# Best method to make dogholes?



## deadherring (Nov 25, 2013)

Hi,

What's the best method to make dogholes in a new workbench? The bench is 2×4's turned on end, so I dont think my plunge router will plunge deep enough to get through it.

If I use a hand drill, do I need to get one of those jigs for hand drills to drill straight holes or is it not necessary?
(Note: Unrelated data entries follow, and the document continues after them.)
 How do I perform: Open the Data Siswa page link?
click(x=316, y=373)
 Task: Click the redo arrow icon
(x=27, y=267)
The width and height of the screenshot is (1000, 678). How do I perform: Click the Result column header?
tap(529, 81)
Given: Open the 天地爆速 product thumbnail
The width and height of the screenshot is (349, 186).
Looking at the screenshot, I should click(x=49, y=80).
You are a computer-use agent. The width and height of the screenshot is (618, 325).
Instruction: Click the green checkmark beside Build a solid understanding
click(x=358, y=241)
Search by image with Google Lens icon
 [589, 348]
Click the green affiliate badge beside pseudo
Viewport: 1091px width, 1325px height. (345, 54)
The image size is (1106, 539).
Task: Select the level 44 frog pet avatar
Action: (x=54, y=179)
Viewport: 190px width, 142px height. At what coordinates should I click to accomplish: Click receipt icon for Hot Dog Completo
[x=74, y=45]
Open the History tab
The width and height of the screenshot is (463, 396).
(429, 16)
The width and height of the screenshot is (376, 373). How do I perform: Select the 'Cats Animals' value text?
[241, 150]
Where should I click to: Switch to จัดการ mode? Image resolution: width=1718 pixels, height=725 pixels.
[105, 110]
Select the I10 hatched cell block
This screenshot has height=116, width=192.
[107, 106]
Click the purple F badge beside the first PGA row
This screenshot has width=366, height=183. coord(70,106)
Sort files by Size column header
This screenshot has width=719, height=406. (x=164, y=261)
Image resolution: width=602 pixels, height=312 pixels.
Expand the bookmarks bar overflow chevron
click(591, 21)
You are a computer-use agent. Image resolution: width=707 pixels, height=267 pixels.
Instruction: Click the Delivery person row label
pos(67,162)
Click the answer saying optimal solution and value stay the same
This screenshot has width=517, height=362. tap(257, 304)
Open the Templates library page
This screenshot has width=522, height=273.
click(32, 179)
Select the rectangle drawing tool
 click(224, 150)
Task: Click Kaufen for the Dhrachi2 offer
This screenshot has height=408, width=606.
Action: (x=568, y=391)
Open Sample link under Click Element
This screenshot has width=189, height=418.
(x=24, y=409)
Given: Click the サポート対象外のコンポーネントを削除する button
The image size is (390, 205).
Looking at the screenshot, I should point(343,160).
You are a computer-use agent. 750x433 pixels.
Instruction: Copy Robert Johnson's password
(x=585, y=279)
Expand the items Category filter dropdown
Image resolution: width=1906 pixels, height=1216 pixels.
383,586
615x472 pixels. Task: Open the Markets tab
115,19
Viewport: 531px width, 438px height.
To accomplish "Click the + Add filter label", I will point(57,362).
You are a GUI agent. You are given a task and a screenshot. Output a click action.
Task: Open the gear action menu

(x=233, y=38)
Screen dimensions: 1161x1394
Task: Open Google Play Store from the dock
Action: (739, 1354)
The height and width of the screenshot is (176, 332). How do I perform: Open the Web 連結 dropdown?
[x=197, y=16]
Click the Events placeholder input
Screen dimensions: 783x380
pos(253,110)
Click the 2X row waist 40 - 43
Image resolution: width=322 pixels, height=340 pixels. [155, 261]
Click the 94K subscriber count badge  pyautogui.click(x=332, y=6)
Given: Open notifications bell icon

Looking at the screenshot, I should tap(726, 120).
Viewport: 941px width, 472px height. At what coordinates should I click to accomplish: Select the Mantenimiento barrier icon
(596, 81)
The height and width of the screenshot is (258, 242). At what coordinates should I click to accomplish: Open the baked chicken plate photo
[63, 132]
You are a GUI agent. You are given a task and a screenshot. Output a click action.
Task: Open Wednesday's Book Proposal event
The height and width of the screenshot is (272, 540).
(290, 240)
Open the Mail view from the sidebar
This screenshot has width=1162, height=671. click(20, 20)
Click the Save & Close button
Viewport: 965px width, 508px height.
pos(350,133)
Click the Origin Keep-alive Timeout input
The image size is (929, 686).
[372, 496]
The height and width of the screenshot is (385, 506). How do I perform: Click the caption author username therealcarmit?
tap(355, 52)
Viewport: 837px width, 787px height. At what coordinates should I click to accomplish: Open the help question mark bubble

Also, should I round over/chamfer the holes once I am done? What router bit is recommended? The hole sizes will be 3/4".

Thanks,

DH


----------



## jmartel (Jul 6, 2012)

I just used a hand drill. No jigs used or anything. Just eyeballed it. And I used a chamfer bit for my router with a bearing. Any would work since you're only chamfering a small amount. Maybe 3/16" down.


----------



## Sparks8286 (Apr 28, 2014)

a hand drill with a forstner bit.


----------



## Ghidrah (Jan 20, 2015)

If you can get to a DP you can make yourself some drill blocks, I glued pine sections together 1 1/2 and 2" high then drilled into them while clamped to the DP table. I bored a series of holes in a spiral pattern to increase the number of bit diameter options. Even though it's pine they seem to be lasting.


----------



## handymensch (Mar 13, 2015)

3/4" Forstner bit. Easy. To avoid tearout on the underside, only drill half-way through the top, then take a smaller drill bit and drill through the pilot hole left by the Forstner bit. Then flip the bench over (I know, easier said than done) and line up your Forstner bit with the pilot hole. Done.


----------



## bondogaposis (Dec 18, 2011)

When I did my bench, I used the plunge router to start the holes. The I finished them w/ an auger bit. I used a chamfer bit w/ a bearing to chamfer the holes.


----------



## Tim457 (Jan 11, 2013)

I've heard people talking about dog holes needing to be accurate, but I honestly can't figure out why. I can't think of anything that a dog hole is used for that really matters if it's 1 degree off. But because people talk about making them accurate I used the standard hand tool method to drill accurate holes with a brace and bit and put two try squares at 90 degrees to each other to use to sight along the bit to make sure I was going in square. You could do the same thing with an auger bit and a power hand drill just stop quickly while you can adjust and go from there. I haven't measured, but I'm sure I'm less than 1 degree off on each hole.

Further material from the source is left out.